Work item:
Below are the records; copy each line in them that holds the word "Task".

Supplied data section start

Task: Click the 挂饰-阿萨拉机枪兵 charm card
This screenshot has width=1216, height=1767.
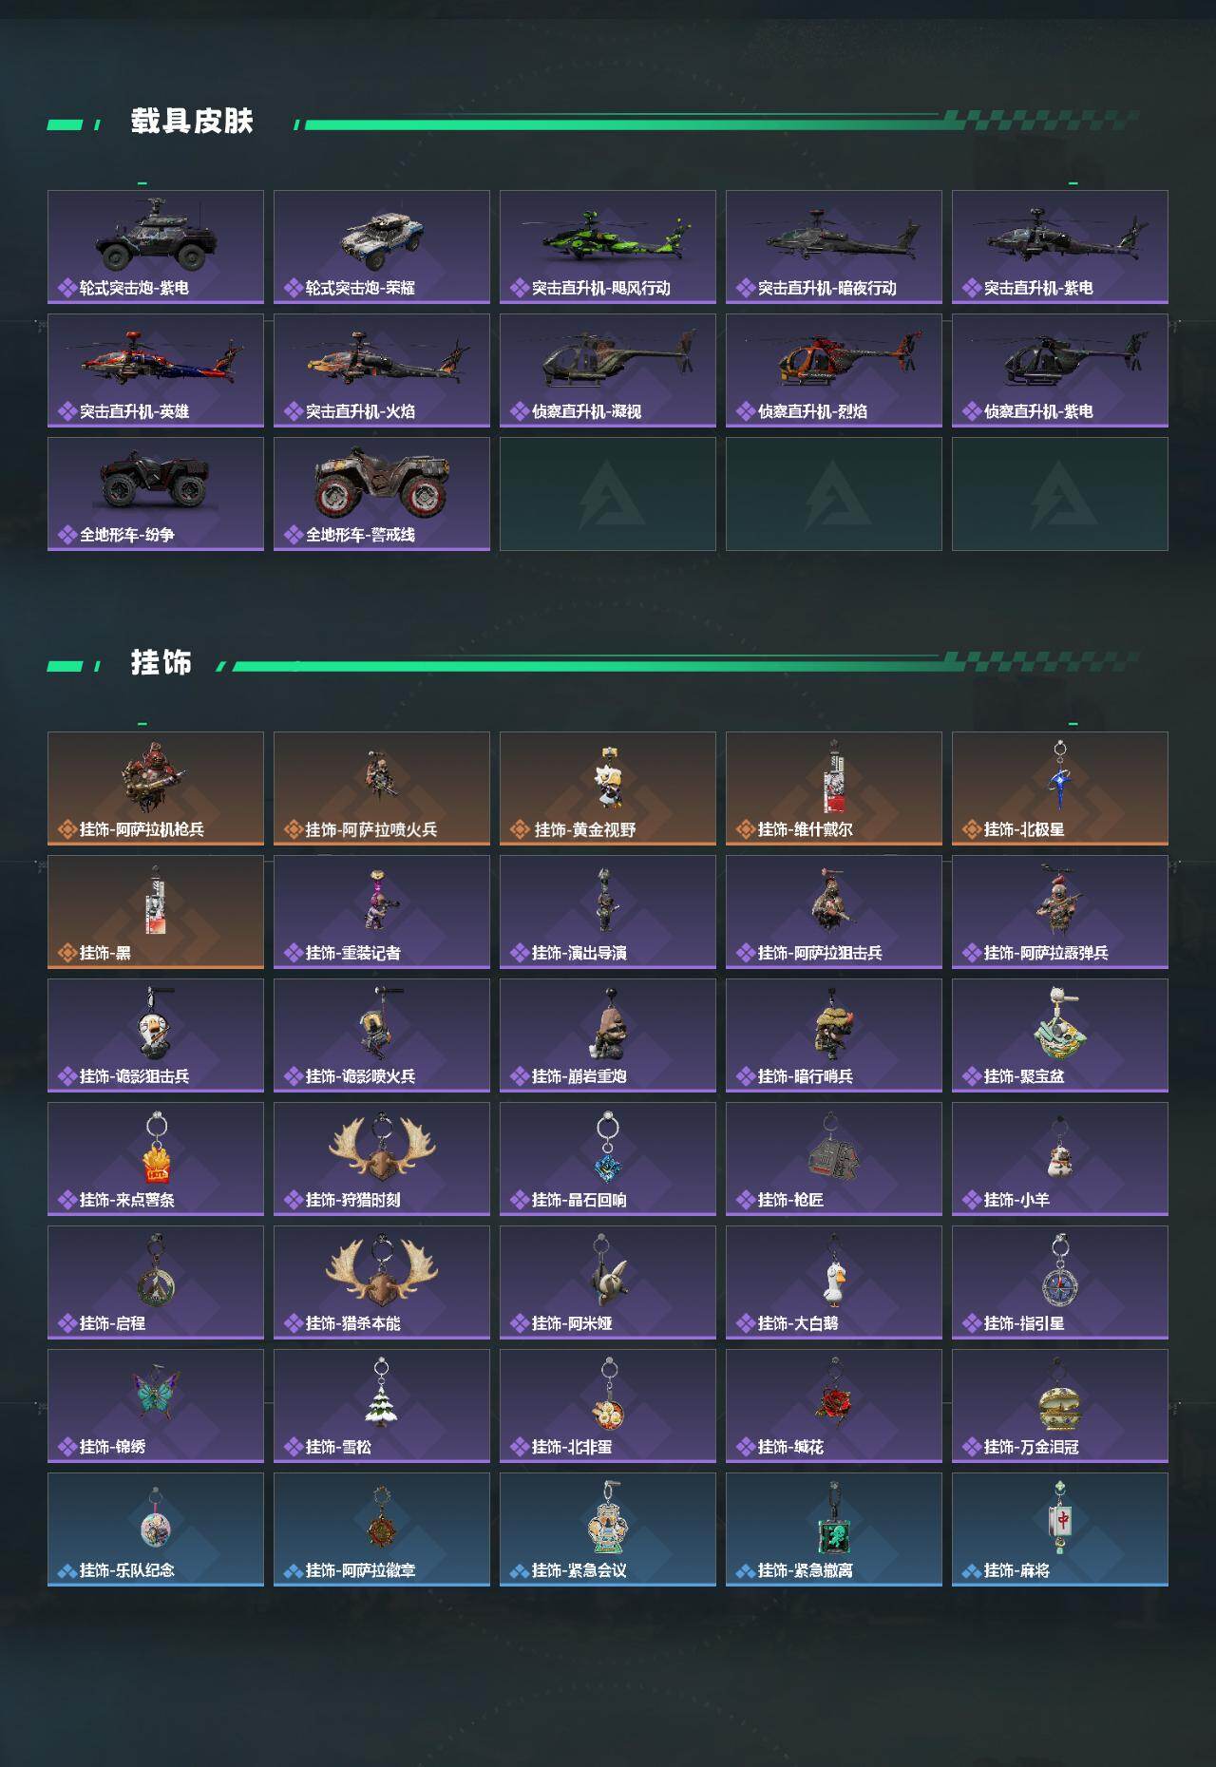Action: [156, 789]
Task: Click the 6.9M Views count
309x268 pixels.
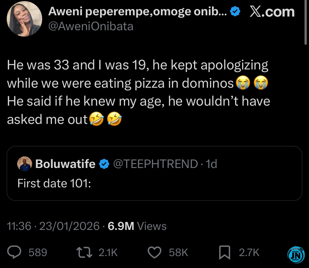Action: click(137, 226)
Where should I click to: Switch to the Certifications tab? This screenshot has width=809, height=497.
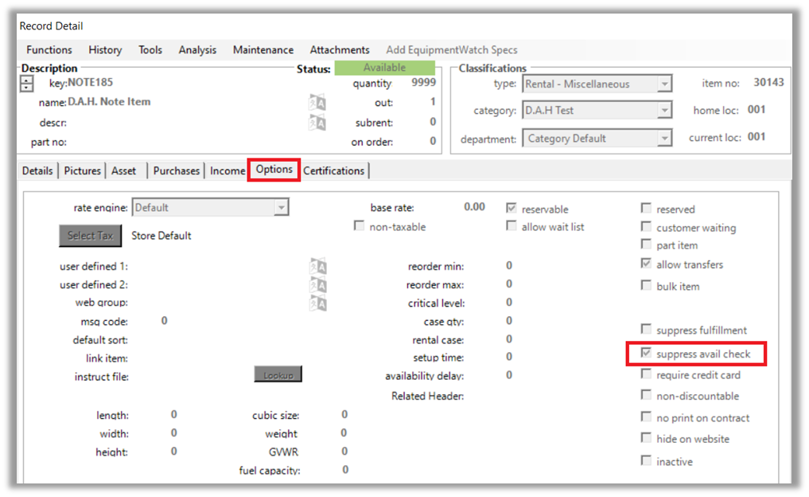[x=333, y=170]
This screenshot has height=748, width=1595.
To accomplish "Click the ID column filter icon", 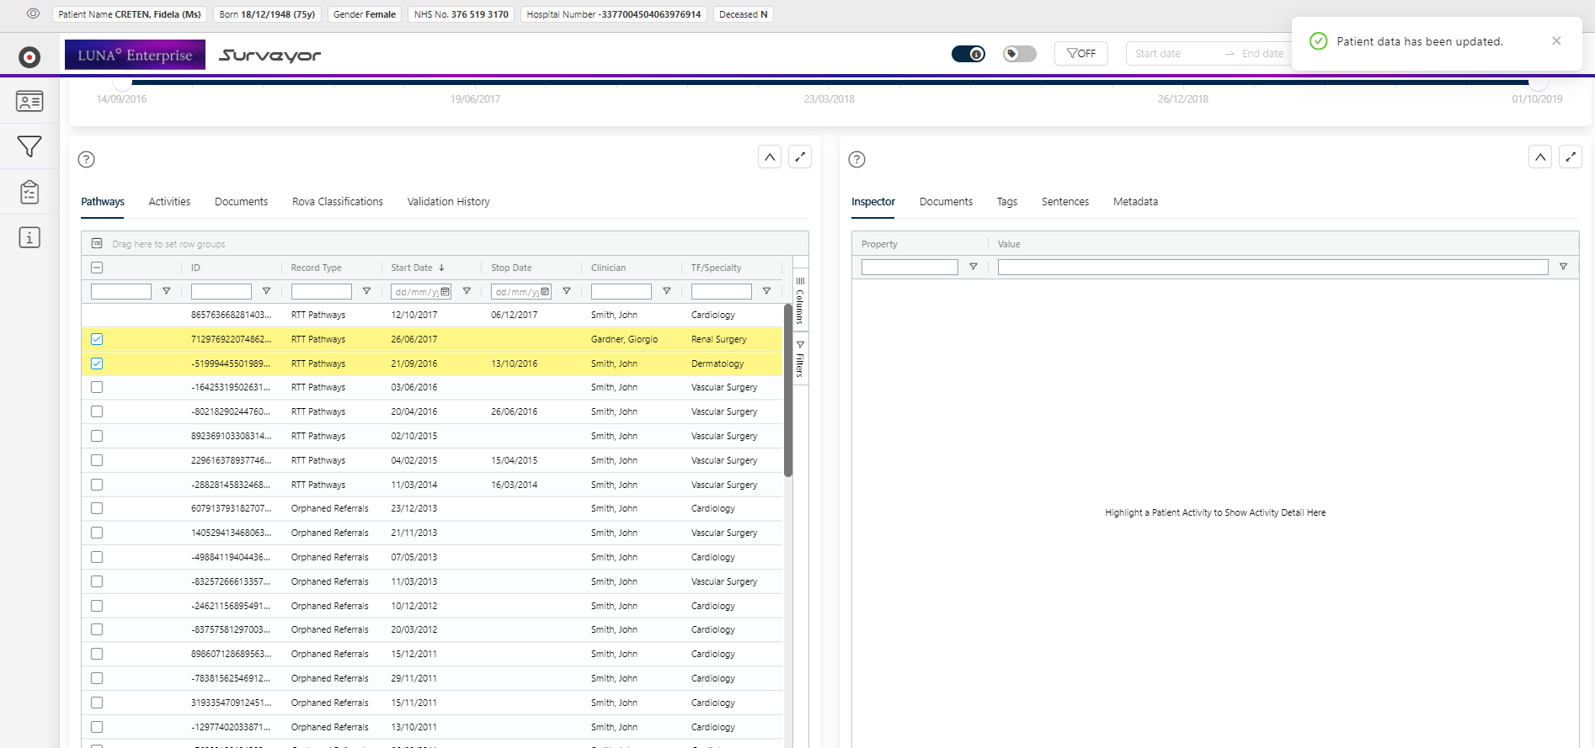I will coord(266,291).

Supplied data section end

Exercise response:
Task: Click the 挂饰-阿萨拉机枪兵 charm card
Task: Click the 6.9M Views count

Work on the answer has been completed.